When mortgage rates start dropping, everyone wants to refinance their mortgage. Refinancing is replacing your current mortgage with a new loan. Typically, homeowners refinance to get a lower mortgage interest rate, but there are many other factors to consider when planning to refinance your home loan.
What to consider when refinancing
Equity: How much do I have?
Even when a refinance makes sense in your particular situation, you’ll still have to qualify. Just because you have a home and you’re making timely payments doesn’t guarantee you’ll be able to refinance your loan. Several factors are considered to determine if you are eligible for a mortgage refinance, primarily:
- The amount of equity you have in your home-Equity refers to the amount of the home that you own outright. That is the amount you would get if you sold today, less the amount left on your mortgage.
- Your income-Your income is used to determine your debt to income ratio (DTI). DTI is the total monthly debt payments divided by the gross monthly payments to repay the loan. The lower the DTI, the more likely you are to make your loan payments.
- Your credit-Your credit score is a number between 300-850 that is used to determine creditworthiness. The higher the credit score, the better the chances of getting approved for a loan.
When refinancing, you will go through the loan process just as you did when you first bought your home. The lender will require a complete application with supporting documentation and, in most cases, a new home appraisal. It may be necessary for the lender to confirm the value of the property. You will have to verify your income to reaffirm you can afford your monthly payments and that you’re still creditworthy.
How much should I be able to save to make it worth it?
Deciding the right time to refinance is not a minor decision. Figure out your total costs, new monthly payments, and the expected savings. Generally, a savings of $100 per month is a commonly used figure. For many homeowners, an extra $1200/year is a lot of extra cash.
Can I afford closing costs?
The perfect time to refinance is the time that works best for your personal goals and financial circumstances. Closing costs can sometimes be up to 3-6% of the loan amount, so you want to ensure the money you’ll be saving with a lower interest rate is greater than the amount you’re parting with to refinance.

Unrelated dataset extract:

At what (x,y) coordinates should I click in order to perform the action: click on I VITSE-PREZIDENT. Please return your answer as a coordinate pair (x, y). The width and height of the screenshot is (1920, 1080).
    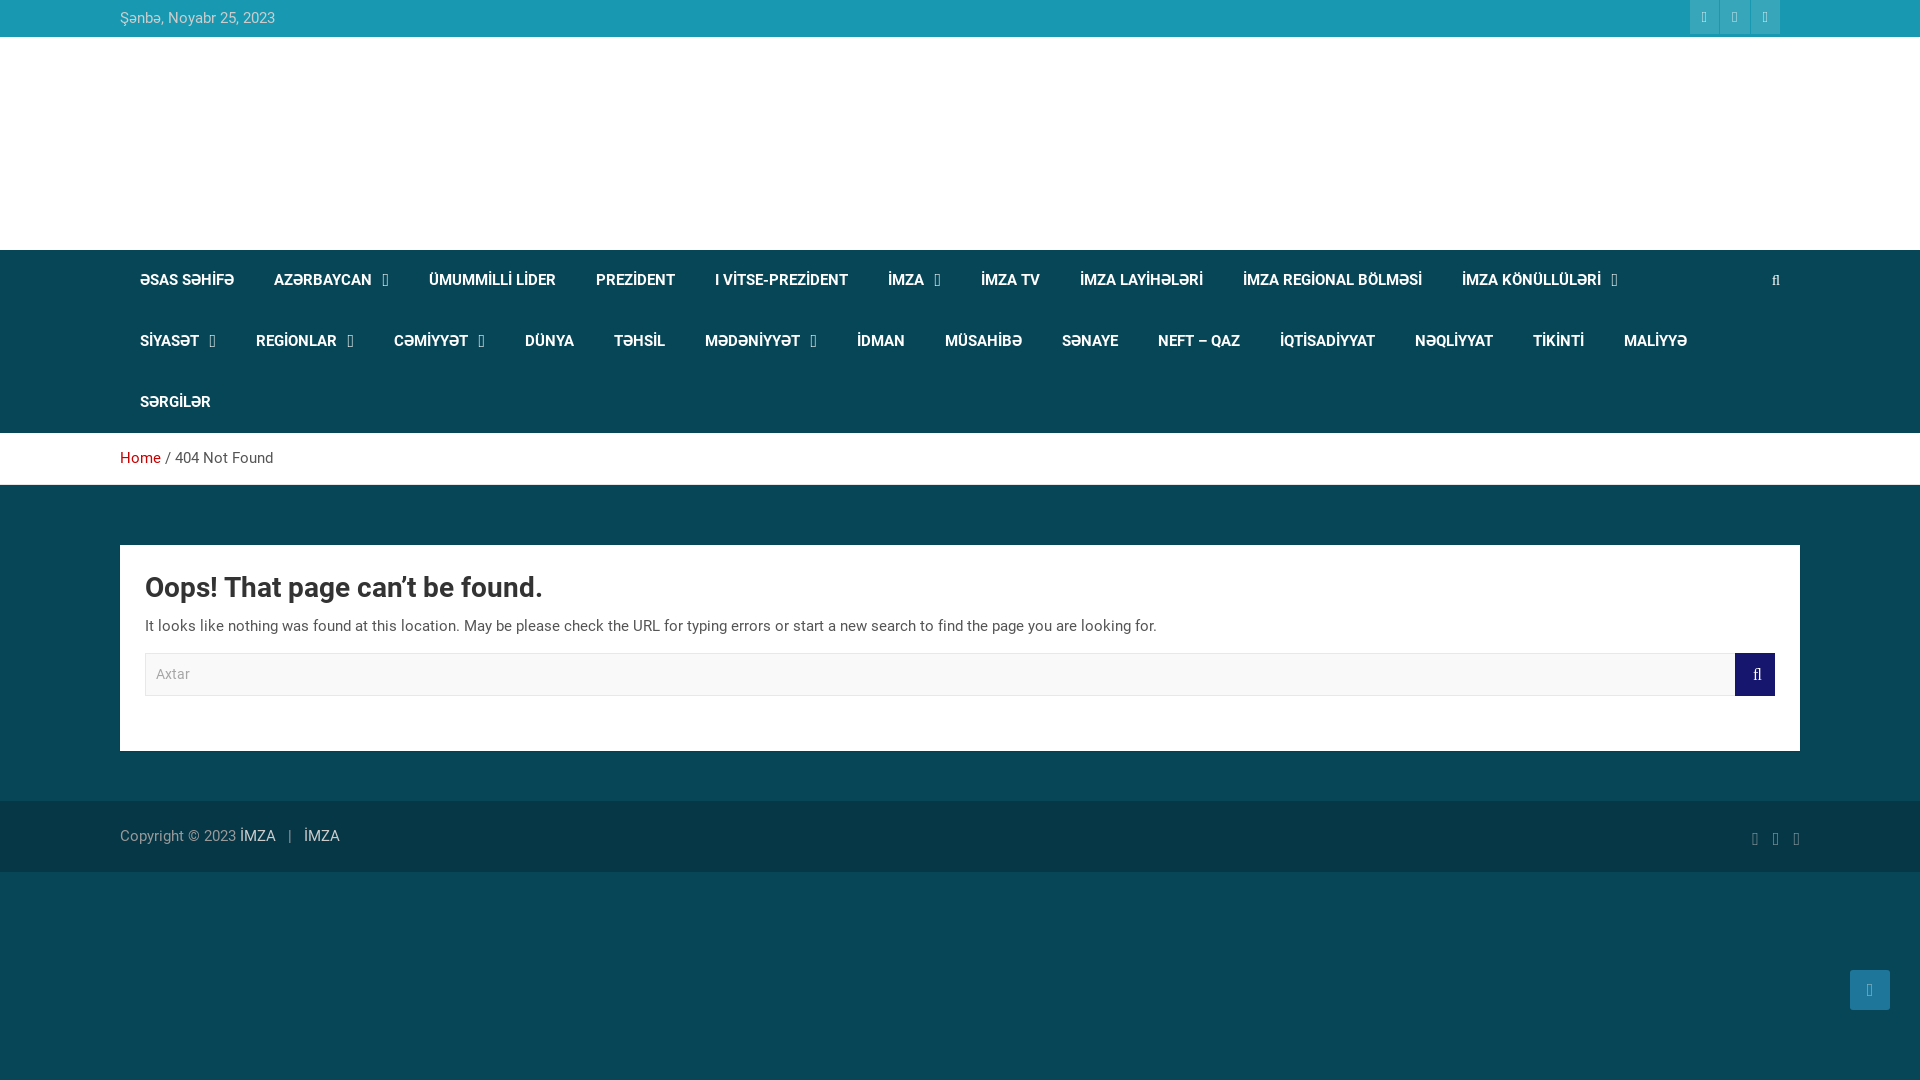
    Looking at the image, I should click on (782, 280).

How long will I stay in my home?
Experts recommend refinancing your mortgage if you’re planning on staying in your home for two or more years. If you plan to sell your house shortly, now might not be the best time to refinance. The reason being the closing costs can be 3-6% of the loan amount, so you would want to stay in the home long enough to recoup the expense.
For example, if your closing costs are $4,000 and your new payment saves you $200 a month, it will take 20 months to offset the closing costs.